Reporterre — Quels sont les enjeux du One forest summit, qui se tient jusqu’à aujourd’hui à Libreville au Gabon ?
Klervi Le Guenic — Il s’agit plus d’une opération de communication que d’un vrai sommet qui va changer l’avenir des forêts. Ce sommet est organisé par la France et le Gabon, avec trois objectifs : développer les connaissances scientifiques sur les forêts, promouvoir des chaînes de valeur plus durables, et développer des sources de financements innovantes contre la déforestation. Les deux premiers volets nous semblent bienvenus. C’est sur le troisième que le bât blesse.
On n’attend rien de ce sommet, parce qu’on pense qu’il part sur de mauvaises bases. Il va faire la promotion de fausses solutions au lieu de se poser les vraies questions, notamment la question du financement de la déforestation.
Qu’entendent les organisateurs par « sources de financement innovantes contre la déforestation » ?
L’idée, concrètement, est de réfléchir à comment développer les crédits carbone. Le principe, c’est de rémunérer un pays ou une entreprise parce qu’elle a évité une déforestation, ou parce qu’elle a stocké du CO2, notamment en plantant des arbres. On donne une valeur monétaire à un service écosystémique.
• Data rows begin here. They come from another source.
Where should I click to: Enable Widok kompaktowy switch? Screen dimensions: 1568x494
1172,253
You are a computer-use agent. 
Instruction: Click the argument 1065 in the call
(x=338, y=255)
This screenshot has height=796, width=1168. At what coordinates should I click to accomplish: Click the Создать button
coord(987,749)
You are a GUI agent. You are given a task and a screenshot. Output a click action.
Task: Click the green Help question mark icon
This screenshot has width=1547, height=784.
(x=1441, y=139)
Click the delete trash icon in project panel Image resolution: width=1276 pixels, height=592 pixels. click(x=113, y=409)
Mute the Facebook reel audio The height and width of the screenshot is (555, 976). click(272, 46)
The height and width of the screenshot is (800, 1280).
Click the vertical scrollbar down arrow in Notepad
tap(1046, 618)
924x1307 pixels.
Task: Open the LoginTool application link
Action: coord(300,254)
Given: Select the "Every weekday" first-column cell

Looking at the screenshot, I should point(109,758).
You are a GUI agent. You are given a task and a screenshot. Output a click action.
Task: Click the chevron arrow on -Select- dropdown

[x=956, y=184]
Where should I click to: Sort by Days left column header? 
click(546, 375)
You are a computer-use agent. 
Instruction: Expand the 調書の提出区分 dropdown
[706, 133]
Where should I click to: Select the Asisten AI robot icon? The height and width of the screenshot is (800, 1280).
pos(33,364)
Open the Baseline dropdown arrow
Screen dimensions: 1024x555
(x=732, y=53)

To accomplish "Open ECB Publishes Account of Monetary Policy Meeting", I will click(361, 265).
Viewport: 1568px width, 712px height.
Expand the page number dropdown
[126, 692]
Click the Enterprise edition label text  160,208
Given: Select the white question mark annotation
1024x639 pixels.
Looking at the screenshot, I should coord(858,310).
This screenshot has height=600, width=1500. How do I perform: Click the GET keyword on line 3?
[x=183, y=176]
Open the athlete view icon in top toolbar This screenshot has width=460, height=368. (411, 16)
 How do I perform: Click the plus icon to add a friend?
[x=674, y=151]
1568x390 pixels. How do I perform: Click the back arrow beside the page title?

Ce n’est pas une bonne idée pour plusieurs raisons. Premièrement, des enquêtes montrent très régulièrement que la déforestation évitée — c’est-à-dire le fait de rémunérer une entreprise qui a permis de préserver des forêts — est inefficace. Les bases de calculs ne sont pas les bonnes. Sans parler du fait qu’il s’agit souvent de projets où les populations locales sont peu impliquées, ou qui mènent à un accaparement des terres. La deuxième option, la plantation d’arbres, permet à des entreprises comme Total de créer des plantations de monoculture en Afrique pour compenser leurs émissions de CO2. C’est tout aussi inefficace : quand on plante un arbre, il met des décennies à stocker du carbone. On n’a pas ce temps-là devant nous.